■ Stored data:
Start of Block

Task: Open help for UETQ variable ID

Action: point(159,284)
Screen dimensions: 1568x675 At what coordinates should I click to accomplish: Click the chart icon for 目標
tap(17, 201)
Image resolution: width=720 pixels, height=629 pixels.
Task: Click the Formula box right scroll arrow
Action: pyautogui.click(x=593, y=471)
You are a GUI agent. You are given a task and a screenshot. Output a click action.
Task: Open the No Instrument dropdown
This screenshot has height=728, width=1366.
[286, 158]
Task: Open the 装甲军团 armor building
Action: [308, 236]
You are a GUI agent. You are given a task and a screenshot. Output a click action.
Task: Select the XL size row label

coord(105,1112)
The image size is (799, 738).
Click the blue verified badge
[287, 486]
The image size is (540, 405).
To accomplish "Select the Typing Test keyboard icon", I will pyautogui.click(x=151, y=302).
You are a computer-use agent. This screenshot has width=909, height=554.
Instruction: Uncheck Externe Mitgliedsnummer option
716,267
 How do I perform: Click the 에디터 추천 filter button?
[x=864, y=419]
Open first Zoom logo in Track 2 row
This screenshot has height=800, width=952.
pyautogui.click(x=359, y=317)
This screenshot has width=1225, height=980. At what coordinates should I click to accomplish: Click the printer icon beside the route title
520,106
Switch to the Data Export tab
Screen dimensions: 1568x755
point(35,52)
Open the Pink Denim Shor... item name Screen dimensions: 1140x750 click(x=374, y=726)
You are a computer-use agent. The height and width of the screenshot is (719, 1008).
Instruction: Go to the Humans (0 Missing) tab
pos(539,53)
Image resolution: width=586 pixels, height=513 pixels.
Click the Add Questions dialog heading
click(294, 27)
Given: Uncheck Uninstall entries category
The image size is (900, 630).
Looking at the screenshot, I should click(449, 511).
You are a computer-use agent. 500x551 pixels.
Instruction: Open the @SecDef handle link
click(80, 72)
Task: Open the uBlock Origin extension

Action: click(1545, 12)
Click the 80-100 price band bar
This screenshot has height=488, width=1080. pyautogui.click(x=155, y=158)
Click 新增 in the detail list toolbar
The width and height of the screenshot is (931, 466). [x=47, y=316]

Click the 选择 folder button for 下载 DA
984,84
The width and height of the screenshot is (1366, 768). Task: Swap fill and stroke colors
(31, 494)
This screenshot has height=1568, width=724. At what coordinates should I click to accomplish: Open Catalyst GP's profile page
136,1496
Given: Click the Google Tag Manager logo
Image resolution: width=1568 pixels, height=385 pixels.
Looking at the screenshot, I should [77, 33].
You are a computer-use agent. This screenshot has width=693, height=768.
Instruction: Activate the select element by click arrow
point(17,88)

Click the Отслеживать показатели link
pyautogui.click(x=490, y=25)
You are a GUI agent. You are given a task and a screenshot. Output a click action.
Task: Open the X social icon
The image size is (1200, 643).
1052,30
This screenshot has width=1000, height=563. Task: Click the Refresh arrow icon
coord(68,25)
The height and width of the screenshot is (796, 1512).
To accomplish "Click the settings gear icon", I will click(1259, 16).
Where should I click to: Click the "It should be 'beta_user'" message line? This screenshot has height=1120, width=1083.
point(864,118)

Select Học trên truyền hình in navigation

End of Block

■ WORK INSTRUCTIONS: Would you output all the records above exactly as written?

■ SOLUTION BELOW:
Task: Open help for UETQ variable ID

Action: point(159,284)
Screen dimensions: 1568x675 At what coordinates should I click to accomplish: Click the chart icon for 目標
tap(17, 201)
Image resolution: width=720 pixels, height=629 pixels.
Task: Click the Formula box right scroll arrow
Action: pyautogui.click(x=593, y=471)
You are a GUI agent. You are given a task and a screenshot. Output a click action.
Task: Open the No Instrument dropdown
This screenshot has height=728, width=1366.
[286, 158]
Task: Open the 装甲军团 armor building
Action: [308, 236]
You are a GUI agent. You are given a task and a screenshot. Output a click action.
Task: Select the XL size row label

coord(105,1112)
The image size is (799, 738).
Click the blue verified badge
[287, 486]
The image size is (540, 405).
To accomplish "Select the Typing Test keyboard icon", I will pyautogui.click(x=151, y=302).
You are a computer-use agent. This screenshot has width=909, height=554.
Instruction: Uncheck Externe Mitgliedsnummer option
716,267
 How do I perform: Click the 에디터 추천 filter button?
[x=864, y=419]
Open first Zoom logo in Track 2 row
This screenshot has height=800, width=952.
pyautogui.click(x=359, y=317)
This screenshot has width=1225, height=980. At what coordinates should I click to accomplish: Click the printer icon beside the route title
520,106
Switch to the Data Export tab
Screen dimensions: 1568x755
point(35,52)
Open the Pink Denim Shor... item name Screen dimensions: 1140x750 click(x=374, y=726)
You are a computer-use agent. The height and width of the screenshot is (719, 1008).
Instruction: Go to the Humans (0 Missing) tab
pos(539,53)
Image resolution: width=586 pixels, height=513 pixels.
Click the Add Questions dialog heading
click(294, 27)
Given: Uncheck Uninstall entries category
The image size is (900, 630).
Looking at the screenshot, I should click(449, 511).
You are a computer-use agent. 500x551 pixels.
Instruction: Open the @SecDef handle link
click(80, 72)
Task: Open the uBlock Origin extension

Action: click(1545, 12)
Click the 80-100 price band bar
This screenshot has height=488, width=1080. pyautogui.click(x=155, y=158)
Click 新增 in the detail list toolbar
The width and height of the screenshot is (931, 466). [x=47, y=316]

Click the 选择 folder button for 下载 DA
984,84
The width and height of the screenshot is (1366, 768). Task: Swap fill and stroke colors
(31, 494)
This screenshot has height=1568, width=724. At what coordinates should I click to accomplish: Open Catalyst GP's profile page
136,1496
Given: Click the Google Tag Manager logo
Image resolution: width=1568 pixels, height=385 pixels.
Looking at the screenshot, I should [77, 33].
You are a computer-use agent. This screenshot has width=693, height=768.
Instruction: Activate the select element by click arrow
point(17,88)

Click the Отслеживать показатели link
pyautogui.click(x=490, y=25)
You are a GUI agent. You are given a task and a screenshot. Output a click action.
Task: Open the X social icon
The image size is (1200, 643).
1052,30
This screenshot has width=1000, height=563. Task: Click the Refresh arrow icon
coord(68,25)
The height and width of the screenshot is (796, 1512).
To accomplish "Click the settings gear icon", I will click(1259, 16).
Where should I click to: Click the "It should be 'beta_user'" message line? This screenshot has height=1120, width=1083.
point(864,118)

Select Học trên truyền hình in navigation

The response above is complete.